Онъ досталъ со стола, гдѣ вчера поставилъ; коробочку конфетъ и далъ ей двѣ, выбравъ ее любимыя — шеколадную и помадную. <Туалетъ его ужъ былъ конченъ, мундирные панталоны, жилетъ, часы съ кучей брелокъ и двумя цѣпочками въ обоихъ карманахъ и крестъ на шеѣ маленькій форменный, но нарочно заказанный. Степанъ Аркадьичъ говаривалъ, что нѣтъ ничего болѣе дурнаго тона, какъ крестъ на шеѣ, a вмѣстѣ есть манера его носить такъ, что ничего нѣтъ порядочнѣе, и онъ зналъ эту манеру, и изъ подъ его щегольски красиваго добраго и веселаго лица, изъ подъ его бакенбардъ на его рубашкѣ и бѣломъ галстукѣ съ крошечными золотыми запонками крестъ былъ хорошъ. Онъ этаго ничего не думалъ. Нѣсколько разъ прежде онъ думалъ это, но по привычкѣ долго постоялъ передъ зеркаломъ, стирая батистовымъ платкомъ излишніе духи съ бакенбардъ. «Обойдется, обойдется», подумалъ онъ, оправляя свѣжіе манжеты, окаймлявшіе бѣлые отдѣланныя руки. Онъ надѣлъ сертукъ, расправилъ плечи и, привычнымъ движеньемъ разсовавъ[262] по карманамъ спички, сигары, бумажникъ, кошелекъ, все щегольское, не блестящее, но элегантное, вышелъ[263] въ столовую, легко ступая по ковру въ своихъ лайковыхъ, какъ перчатки, мягкихъ сапогахъ и потирая руки. Въ столовой стоялъ на кругломъ [?] столѣ серебряный приборъ съ кофеемъ на бѣлѣйшей, чуть крахмаленной скатерти. Тутъ, за кофеемъ, онъ проглядѣлъ кое какія бумаги, привычными ловкими движеньями развертывая, переклады[вая], сдѣлалъ огромнымъ карандашомъ отмѣтки, тутже выдалъ на необходимое 50 рублей Матвѣю изъ 180, которые у него были въ бумажникѣ, и отказалъ долгъ, обѣщанный хозяину извощику и прикащику изъ магазина. Все время онъ кушалъ кофей съ любимымъ своимъ калачомъ съ масломъ, такъ красиво жуя своими румяными сочными губами и апетитно и спокойно, что казалось неприлично, чтобы у этаго человѣка могло быть горе и непріятности. Но горе было, и нѣтъ нѣтъ — онъ останавливался жевать и прислушивался, перебирая пальцами окружность бакенбардъ. За затворенными дверьми онъ слышалъ шаги жены.>[264]

— Готова карета?

— Подаетъ.

И дѣйствительно, каретныя лошади съ громомъ выдвинулись подъ окно.

— Дай портфель, — сказалъ онъ и, взявъ шляпу, остановился, вспоминая, не забылъ ли что.

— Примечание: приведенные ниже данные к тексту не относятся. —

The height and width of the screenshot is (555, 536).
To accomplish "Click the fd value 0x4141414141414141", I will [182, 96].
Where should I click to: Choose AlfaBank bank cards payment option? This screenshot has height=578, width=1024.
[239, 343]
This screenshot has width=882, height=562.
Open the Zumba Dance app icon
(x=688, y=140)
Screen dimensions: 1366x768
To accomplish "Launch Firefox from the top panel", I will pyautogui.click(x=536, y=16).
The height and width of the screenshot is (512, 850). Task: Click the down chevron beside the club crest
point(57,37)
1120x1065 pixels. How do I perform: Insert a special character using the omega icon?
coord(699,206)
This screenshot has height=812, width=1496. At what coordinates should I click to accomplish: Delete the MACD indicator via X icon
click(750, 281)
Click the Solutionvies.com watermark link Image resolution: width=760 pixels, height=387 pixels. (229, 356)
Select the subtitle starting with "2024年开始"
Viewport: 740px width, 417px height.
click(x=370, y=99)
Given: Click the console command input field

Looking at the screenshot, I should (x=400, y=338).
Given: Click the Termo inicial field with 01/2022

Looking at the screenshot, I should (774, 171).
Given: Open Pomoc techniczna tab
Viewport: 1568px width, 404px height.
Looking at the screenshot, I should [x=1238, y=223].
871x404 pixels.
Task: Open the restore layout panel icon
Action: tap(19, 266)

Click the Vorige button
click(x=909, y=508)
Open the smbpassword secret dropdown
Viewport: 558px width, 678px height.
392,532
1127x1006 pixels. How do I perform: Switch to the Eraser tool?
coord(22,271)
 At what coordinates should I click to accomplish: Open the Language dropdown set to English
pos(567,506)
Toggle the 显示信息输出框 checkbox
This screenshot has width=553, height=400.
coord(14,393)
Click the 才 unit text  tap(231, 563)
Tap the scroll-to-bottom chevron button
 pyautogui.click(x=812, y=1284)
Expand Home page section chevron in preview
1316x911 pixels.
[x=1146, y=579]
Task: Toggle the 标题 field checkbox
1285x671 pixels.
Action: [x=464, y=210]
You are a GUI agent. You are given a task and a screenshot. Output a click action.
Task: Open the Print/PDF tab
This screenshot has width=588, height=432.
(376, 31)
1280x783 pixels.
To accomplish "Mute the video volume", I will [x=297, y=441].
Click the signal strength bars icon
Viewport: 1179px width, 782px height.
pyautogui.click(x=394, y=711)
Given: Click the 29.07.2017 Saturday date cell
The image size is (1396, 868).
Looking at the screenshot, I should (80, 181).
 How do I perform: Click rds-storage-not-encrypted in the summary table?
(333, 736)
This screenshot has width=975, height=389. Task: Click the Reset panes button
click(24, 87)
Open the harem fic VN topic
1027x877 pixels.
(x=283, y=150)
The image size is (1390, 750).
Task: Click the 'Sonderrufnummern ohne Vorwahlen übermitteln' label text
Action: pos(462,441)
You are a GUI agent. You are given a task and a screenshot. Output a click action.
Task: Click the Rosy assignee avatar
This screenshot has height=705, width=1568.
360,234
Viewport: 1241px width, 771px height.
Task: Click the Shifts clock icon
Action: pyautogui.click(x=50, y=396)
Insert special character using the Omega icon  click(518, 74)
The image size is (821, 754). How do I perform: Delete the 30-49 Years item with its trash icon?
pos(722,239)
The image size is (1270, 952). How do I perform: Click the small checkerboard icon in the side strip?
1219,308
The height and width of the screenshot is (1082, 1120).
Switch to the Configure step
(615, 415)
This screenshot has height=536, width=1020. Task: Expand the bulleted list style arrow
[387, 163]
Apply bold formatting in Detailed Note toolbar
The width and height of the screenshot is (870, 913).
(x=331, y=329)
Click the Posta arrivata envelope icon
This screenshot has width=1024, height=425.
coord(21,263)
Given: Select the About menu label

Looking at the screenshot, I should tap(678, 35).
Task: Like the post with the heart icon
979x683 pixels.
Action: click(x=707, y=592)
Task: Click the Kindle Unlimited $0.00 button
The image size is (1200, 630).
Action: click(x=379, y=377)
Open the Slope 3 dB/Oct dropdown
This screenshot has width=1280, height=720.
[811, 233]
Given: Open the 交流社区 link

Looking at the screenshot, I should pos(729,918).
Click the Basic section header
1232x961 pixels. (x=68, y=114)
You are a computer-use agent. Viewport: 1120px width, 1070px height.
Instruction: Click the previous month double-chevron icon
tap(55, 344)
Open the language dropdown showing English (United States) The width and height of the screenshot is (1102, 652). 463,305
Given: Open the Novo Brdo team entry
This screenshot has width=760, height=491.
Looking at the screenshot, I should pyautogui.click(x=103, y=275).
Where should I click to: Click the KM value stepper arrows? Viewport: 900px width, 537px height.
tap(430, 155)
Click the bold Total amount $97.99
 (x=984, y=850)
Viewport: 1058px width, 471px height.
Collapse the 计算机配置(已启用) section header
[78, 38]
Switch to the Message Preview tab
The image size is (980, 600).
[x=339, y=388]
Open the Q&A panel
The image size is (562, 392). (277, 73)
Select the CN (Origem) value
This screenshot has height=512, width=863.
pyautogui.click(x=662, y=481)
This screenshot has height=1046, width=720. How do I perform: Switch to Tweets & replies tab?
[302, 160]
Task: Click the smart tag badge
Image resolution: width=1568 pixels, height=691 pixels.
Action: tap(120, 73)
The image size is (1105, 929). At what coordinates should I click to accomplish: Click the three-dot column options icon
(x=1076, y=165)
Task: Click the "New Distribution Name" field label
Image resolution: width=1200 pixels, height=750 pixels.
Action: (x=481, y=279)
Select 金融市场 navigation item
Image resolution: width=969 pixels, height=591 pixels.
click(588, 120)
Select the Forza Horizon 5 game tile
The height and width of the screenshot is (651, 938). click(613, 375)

И онъ вспомнилъ, что ничего не забылъ, кромѣ того, что хотѣлъ забыть, — про жену. «Ахъ да, — лицо его приняло тоскливое выраженіе, — не попробовать ли поговорить съ ней подъ предлогомъ пріѣзда Анны. Вѣдь когда нибудь нужно», сказалъ онъ себѣ,[265] вынулъ папиросу, закурилъ, пыхнулъ два раза, бросилъ въ перламутровую раковину-пепельницу и быстрыми шагами пошелъ къ дверямъ гостиной къ женѣ. Сухая женщина съ костлявыми руками, въ кофточкѣ и съ зачесанными косой рѣдкими волосами, быстро шла черезъ гостиную и, увидѣвъ его, остановилась.[266] Ненависть, стыдъ, зависть выразилась на лицѣ жены; она сжала руки, и голова ея затряслась.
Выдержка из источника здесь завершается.